V. – Sei, M., dá-me tempo. É XXXXXXX. Pronto, toca aí.
M. – Toca aí? (Gargalhadas, muitas gargalhadas) É assim que dizem em Sobral de Monte Agraço?

V. – Tu percebeste.
(Gargalhadas, muitas gargalhadas)

V. – Dá-me um toque. Só para confirmar que te dei bem o número.
M. – Já está. Agora vê lá se sabes com que nome vais gravar.

 

Eu sei que tinha acabado de assistir a um espectáculo do Rui Bandeira, mas estava tão cansada…

E já repararam como, em plena Cidade do Cabo, se fazem piadas com o Sobral?

 

quinta-feira, 6 de junho de 2013

Estado em que se encontra esta cabeça (ou o que resta dela)

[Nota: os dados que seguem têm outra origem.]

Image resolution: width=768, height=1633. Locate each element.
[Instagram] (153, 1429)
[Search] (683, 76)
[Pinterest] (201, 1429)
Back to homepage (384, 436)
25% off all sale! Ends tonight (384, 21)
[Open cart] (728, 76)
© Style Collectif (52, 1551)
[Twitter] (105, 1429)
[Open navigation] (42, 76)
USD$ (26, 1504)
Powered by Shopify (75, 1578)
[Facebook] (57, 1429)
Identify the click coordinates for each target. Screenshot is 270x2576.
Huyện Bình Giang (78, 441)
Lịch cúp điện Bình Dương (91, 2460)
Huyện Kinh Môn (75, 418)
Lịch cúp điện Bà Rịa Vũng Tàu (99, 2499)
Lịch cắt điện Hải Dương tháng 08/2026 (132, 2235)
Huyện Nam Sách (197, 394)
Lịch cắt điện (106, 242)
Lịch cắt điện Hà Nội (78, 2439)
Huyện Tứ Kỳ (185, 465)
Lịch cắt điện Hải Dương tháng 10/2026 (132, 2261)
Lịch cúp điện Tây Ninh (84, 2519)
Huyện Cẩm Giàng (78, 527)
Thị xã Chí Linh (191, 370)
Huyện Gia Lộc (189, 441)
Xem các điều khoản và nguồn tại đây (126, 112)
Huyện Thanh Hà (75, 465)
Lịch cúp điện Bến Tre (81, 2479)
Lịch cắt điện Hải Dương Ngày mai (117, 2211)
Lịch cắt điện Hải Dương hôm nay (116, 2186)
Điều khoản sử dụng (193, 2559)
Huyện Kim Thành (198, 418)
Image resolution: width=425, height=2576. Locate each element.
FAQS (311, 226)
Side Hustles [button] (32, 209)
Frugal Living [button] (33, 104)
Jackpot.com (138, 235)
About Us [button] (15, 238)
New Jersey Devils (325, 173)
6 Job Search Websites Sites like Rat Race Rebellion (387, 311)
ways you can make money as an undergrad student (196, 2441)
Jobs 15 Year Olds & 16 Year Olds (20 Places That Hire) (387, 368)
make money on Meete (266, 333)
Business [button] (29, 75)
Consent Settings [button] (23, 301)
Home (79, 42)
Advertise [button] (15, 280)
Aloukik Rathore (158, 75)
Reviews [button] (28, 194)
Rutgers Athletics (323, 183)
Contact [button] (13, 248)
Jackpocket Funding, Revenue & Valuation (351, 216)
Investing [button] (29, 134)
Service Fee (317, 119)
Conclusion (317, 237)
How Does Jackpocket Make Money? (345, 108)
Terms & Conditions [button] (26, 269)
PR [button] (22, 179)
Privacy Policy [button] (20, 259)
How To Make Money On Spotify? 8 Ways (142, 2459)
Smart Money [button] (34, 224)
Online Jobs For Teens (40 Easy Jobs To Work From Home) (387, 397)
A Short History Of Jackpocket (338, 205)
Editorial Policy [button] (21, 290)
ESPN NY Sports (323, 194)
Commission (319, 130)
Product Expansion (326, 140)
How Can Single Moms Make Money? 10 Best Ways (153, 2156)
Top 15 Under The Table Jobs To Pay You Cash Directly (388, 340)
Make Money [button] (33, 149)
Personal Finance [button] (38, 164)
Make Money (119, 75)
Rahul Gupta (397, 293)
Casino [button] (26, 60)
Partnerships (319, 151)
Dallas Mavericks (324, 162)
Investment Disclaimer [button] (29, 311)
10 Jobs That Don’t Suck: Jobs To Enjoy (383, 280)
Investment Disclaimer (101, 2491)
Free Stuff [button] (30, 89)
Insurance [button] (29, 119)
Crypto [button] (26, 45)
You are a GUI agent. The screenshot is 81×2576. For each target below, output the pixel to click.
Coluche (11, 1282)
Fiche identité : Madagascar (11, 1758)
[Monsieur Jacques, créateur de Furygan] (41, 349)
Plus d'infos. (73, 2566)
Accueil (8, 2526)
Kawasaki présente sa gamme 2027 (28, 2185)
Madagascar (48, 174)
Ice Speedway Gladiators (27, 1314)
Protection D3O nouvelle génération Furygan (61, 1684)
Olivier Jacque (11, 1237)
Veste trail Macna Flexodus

Ando a ver demasiada televisão…
Recebo um pedido de «amizade» via LinkedIn. O nome é claramente árabe. Observo a fotografia: nunca o vi mais gordo. Contactos em comum: zero. Começo a estranhar e a fazer filmes na cabeça. Ponho-me a explorar o perfil da pessoa: nome árabe, fala chinês e trabalha em Singapura, na área da informática. Só pode ser terrorista e está a tentar estabelecer contactos em África, para futuras acções terroristas. Juro que foi isto que pensei. Abandono, aos poucos, o registo bipolar/paranóico, e racionalizo a situação: ver a temporada 2 de Homeland (Segurança Nacional) num dia pode não ter sido uma coisa muito inteligente. Está na hora de começar a separar a vida real da ficção.

 
Hipocondria ou amnésia. Ou nenhuma das duas.
Meio da tarde de quarta-feira. Apesar de ser inverno, está um calor pavoroso na sala de trabalho. Recebo a notícia do visto e sinto uma pontada na barriga. OK, são nervos. A dor agudiza-se. Tiro uma barrita da gaveta, abro o invólucro e dou uma dentada; esqueço-me do resto. A dor continua e eu decido googlar… dores abdominais no lado direito, vesícula, pâncreas, fígado. Raios, mas o vinho sabe bem! Pesquiso causas, possíveis diagnósticos, possíveis curas. Afigura-se-me o fim do mundo. São quase 19h e vou para casa. Ligo o portátil e continuo a pesquisar. As dores persistem e tenho de me deitar no sofá. Vejo as horas e concluo que o melhor é comer qualquer coisa. A sopa sabe bem e como com vontade. Olho para o prato e tento recordar-me do que foi o meu almoço. Hmmm, e o que foi o lanche? Resumo: caneca de café com leite e torrada às 7h, 1 iogurte magro e metade de uma sande nem sei a que horas, uma dentada numa barrita a meio da tarde, praí um litro de café durante o dia. O teu mal é fome, Vanessa, foi uma sorte não teres desmaiado!
Em 33 anos, acho que foi a primeira vez que me esqueci de comer.

 
A gota de água
Nota prévia: apesar de morar ao pé do escritório, tenho levado o carro para não ter de fazer a caminhada até casa às escuras e sob chuva torrencial (anoitece antes das 18h e eu tenho ficado até beeeeem tarde).
Saio do escritório, já noite, e inspiro ar puro. Começo a pensar nas férias e na Ema enquanto vou para casa. E em bolas de Berlim e pimentos (eu sou estranha, eu sei). Chego a casa e apercebo-me de que vim a pé e me esqueci do carro no escritório. Largo a mala e o computador na cama e dou uma corridinha até ao carro. Chegada ao pé do carro, percebo que deixei a chave na mala… que ficou em casa. Dou nova corrida até casa e decido que posso arriscar deixar o carro por uma noite.


E as calinadas no trabalho têm sido mais do que muitas, sinto vergonha só de pensar nisso.

É muito cansaço, mas vai valer a pena ir 2 semanas a Portugal, sem trabalho.